> **EXERCISE TEXT**:
--------------------------------------------------

Background information
- Born: Winta Efrem
- Origin: Oslo, Norway
- Genre: R&B
- Occupation: Singer-songwriter
- Years active: 2002–present
- Label: daWorks Records

= Winta =

Winta Efrem Negassi (born 20 March 1984) is a Norwegian R&B musician from Oslo, Norway. She grew up in Oslo, Norway. Winta has had an interest in music since childhood.

Winta's debut album was released in May 2004. From 2002 to 2004, she made three music videos for the singles "Emotions", "Hot Romance (Rok With You)" and "I Want U", all of those directed by Norwegian Ray Kay. Released in 2004, her hit single "Hot Romance (Rok With You)" was written by UK musician Taio Cruz.

On 9 September 2011, Winta released a second studio album after a seven-year hiatus. The album, titled "My Life", included popular tracks such as "Top of the World", "Nails on a Chalkboard", "My Life", "Heart on Fire (Merry-Go-Round)", "Amazes Me", "Just For Tonight", "Storm in Paradise" and "No Last Regrets".

== Discography ==

=== Singles ===
- "Emotions" (daWorks, 2002)
- "Emotions (Remix)" (daWorks, 2002) featuring Diaz
- "Trippin'" (daWorks, 2003) featuring Aphletik
- "Julekveldsvise" (daWorks, 2003) duet with Maria Arredondo, from the album Nå har vi vaske golvet – Sanger av Alf Prøysen
- "I Want U" (daWorks, 2004)

--------------------------------------------------

> **RECORD EXTRACTS**:
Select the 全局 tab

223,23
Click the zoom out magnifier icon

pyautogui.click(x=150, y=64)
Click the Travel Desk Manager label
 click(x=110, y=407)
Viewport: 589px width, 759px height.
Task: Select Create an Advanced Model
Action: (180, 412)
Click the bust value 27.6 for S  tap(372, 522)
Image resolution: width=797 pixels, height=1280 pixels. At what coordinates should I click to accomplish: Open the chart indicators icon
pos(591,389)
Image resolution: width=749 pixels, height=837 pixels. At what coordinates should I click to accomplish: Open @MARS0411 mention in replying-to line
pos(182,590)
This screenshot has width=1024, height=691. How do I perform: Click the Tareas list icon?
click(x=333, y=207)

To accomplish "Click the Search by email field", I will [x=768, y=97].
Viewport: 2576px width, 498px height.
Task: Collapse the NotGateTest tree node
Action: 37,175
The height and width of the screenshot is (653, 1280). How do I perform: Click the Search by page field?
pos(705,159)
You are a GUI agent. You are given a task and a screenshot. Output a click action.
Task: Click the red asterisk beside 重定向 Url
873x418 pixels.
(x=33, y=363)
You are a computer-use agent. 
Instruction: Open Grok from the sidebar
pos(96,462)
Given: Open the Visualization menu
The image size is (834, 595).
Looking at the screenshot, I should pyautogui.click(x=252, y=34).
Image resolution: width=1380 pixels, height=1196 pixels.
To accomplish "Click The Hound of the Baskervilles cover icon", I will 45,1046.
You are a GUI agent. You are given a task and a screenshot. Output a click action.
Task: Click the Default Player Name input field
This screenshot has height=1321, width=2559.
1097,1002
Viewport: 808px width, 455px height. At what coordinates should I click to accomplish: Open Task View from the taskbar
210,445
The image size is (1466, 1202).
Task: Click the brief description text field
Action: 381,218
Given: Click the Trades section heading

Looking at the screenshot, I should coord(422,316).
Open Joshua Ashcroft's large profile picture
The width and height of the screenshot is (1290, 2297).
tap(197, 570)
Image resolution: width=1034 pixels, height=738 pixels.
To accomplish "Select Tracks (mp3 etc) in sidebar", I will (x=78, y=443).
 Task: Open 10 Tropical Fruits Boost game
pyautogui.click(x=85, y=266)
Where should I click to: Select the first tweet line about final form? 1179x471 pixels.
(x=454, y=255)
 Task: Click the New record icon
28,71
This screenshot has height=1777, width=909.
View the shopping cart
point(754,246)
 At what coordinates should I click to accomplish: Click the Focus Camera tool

--------------------------------------------------

> **TASK LIST**:
1 – List every song title given under the "Singles" heading of the Winta article.
2 – Rewrite the Winta article from "Winta Efrem Negassi" to "music since childhood.", putting "her early years" in place of "childhood".
3 – Continue the Winta article from the point where it stops.
The records are separate material and are not part of the Winta article.

> **RESPONSES IN ORDER**:
1 –
- "Emotions"
- "Emotions (Remix)"
- "Trippin'"
- "Julekveldsvise"
- "I Want U"

2 –
Winta Efrem Negassi (born 20 March 1984) is a Norwegian R&B musician from Oslo, Norway. She grew up in Oslo, Norway. Winta has had an interest in music since her early years.

3 –
- "Hot Romance (Rok Wit You)" (daWorks, 2004) featuring Anton Gordon
- "Teaser" (daWorks, 2005)
- "Good Times (Hitesh Remix)" (daWorks, 2005)
- "Top of the World" (daWorks, 2007)
- "Nails on a Chalkboard" (daWorks, 2010)
- "My Life" (daWorks, 2011)
- "Heart on Fire (Merry-Go-Round)" (daWorks, 2011)
- "Amazes Me" (daWorks, 2011)
- "Just For Tonight" (daWorks, 2011)
- "Storm in Paradiset" (daWorks, 2012)
- "No Last Regrets" (daWorks, 2012)
- "Not Afraid" (daWorks, 2013)
- "Drip" featuring Johnel (daWorks, 2013)
- "Vibes" SVON & Winta (Oslo Records, 2026)

=== Albums ===
- "First" (daWorks – 2004)
- "My Life" (daWorks – 2011)

==Reception==
An Adressa reviewer described Winta's album as "something too long" and "a hint of something great about to come". Her single "Emotions" was a radio hit and her other single "Trippin" became a minor radio hit.